- **Problem details**: Output only the lines that run from the line holding "Click the xxx-000 drawing number field" to the end of the entries, both ends included, and skip the pictures.

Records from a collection

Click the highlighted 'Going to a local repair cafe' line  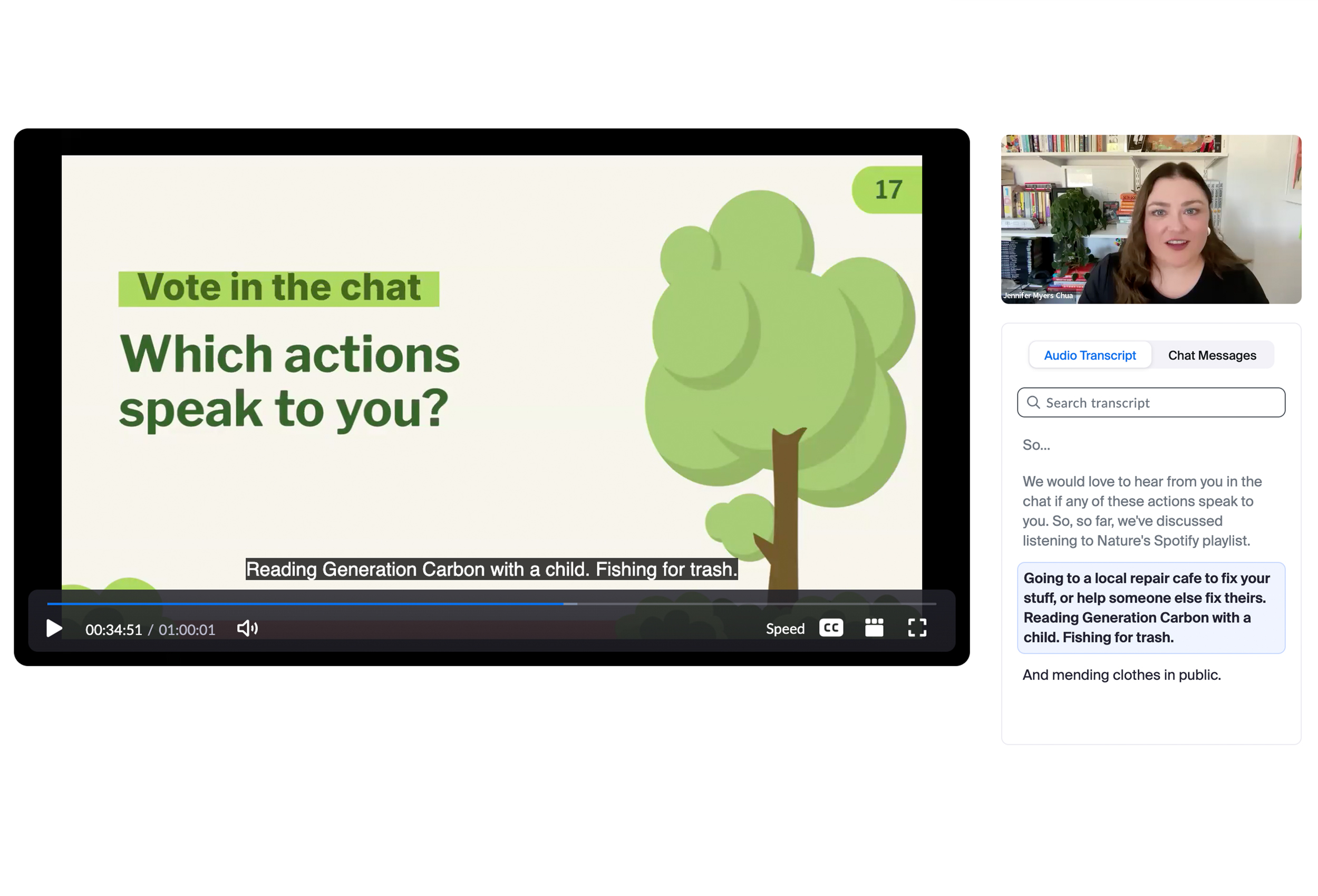coord(1150,607)
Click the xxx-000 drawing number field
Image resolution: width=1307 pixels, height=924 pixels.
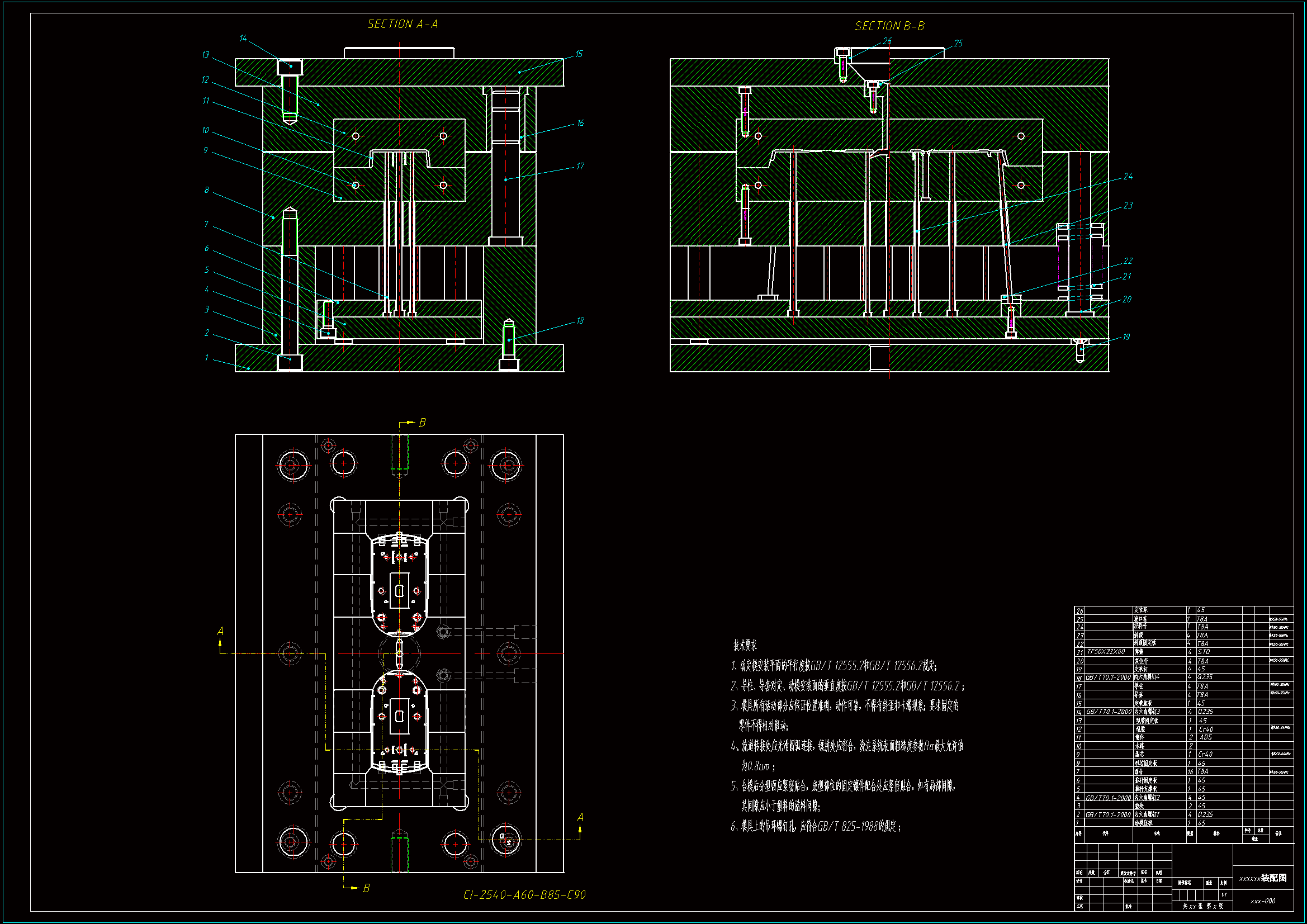(1263, 901)
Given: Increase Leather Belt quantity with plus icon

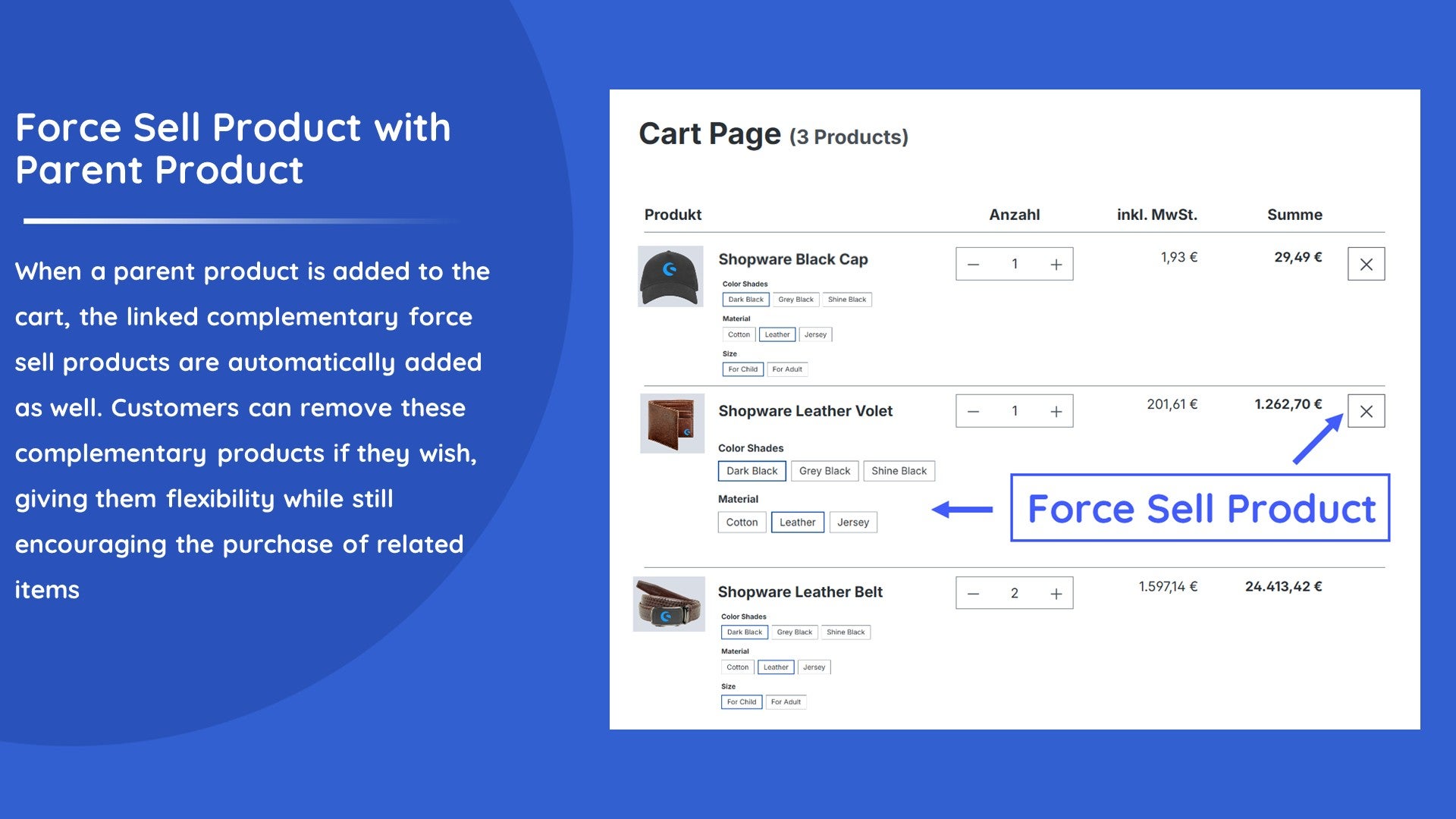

- **Expected answer**:
Click the xxx-000 drawing number field
Image resolution: width=1307 pixels, height=924 pixels.
(1263, 901)
Given: Increase Leather Belt quantity with plus icon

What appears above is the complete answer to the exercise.